What is needed: Return the opening lines of the material, word for word. End with the line that contains "You are a computer-use".

Data section:

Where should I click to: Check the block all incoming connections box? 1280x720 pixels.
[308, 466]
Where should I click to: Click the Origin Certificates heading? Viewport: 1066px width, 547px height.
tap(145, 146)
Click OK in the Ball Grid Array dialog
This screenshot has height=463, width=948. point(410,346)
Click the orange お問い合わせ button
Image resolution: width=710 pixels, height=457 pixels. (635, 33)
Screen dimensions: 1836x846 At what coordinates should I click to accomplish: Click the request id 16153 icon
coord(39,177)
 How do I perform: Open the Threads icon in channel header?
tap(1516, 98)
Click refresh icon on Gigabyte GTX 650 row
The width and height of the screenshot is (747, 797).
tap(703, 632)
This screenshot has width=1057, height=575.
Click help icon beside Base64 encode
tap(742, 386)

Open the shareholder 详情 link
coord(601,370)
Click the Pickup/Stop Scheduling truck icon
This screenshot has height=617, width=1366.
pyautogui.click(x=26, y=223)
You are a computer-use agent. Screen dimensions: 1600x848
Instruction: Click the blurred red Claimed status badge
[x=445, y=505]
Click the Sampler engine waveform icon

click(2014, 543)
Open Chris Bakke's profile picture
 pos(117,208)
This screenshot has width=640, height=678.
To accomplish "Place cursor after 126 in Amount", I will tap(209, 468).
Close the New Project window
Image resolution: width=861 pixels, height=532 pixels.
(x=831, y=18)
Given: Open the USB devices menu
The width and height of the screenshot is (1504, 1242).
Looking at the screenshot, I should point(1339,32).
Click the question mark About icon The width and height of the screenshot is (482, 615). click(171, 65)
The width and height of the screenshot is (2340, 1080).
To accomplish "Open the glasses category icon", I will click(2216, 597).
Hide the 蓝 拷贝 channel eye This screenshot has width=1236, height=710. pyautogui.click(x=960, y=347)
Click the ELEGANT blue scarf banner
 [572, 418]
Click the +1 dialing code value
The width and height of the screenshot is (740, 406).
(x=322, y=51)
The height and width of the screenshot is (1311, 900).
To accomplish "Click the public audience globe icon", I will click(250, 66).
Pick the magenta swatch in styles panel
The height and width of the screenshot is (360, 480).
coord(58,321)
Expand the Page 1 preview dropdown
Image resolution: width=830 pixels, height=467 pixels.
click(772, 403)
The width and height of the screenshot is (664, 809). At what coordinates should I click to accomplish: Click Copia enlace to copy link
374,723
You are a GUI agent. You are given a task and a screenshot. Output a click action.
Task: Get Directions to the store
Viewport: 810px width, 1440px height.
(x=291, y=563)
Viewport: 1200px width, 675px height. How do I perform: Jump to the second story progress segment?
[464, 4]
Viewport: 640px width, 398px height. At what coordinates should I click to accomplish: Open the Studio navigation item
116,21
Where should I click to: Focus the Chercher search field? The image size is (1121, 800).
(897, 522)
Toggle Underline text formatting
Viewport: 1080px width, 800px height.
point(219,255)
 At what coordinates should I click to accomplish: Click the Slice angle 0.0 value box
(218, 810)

Solved problem:
Where should I click to: Check the block all incoming connections box? 1280x720 pixels.
[308, 466]
Where should I click to: Click the Origin Certificates heading? Viewport: 1066px width, 547px height.
tap(145, 146)
Click OK in the Ball Grid Array dialog
This screenshot has height=463, width=948. point(410,346)
Click the orange お問い合わせ button
Image resolution: width=710 pixels, height=457 pixels. (635, 33)
Screen dimensions: 1836x846 At what coordinates should I click to accomplish: Click the request id 16153 icon
coord(39,177)
 How do I perform: Open the Threads icon in channel header?
tap(1516, 98)
Click refresh icon on Gigabyte GTX 650 row
The width and height of the screenshot is (747, 797).
tap(703, 632)
This screenshot has width=1057, height=575.
Click help icon beside Base64 encode
tap(742, 386)

Open the shareholder 详情 link
coord(601,370)
Click the Pickup/Stop Scheduling truck icon
This screenshot has height=617, width=1366.
pyautogui.click(x=26, y=223)
You are a computer-use agent. Screen dimensions: 1600x848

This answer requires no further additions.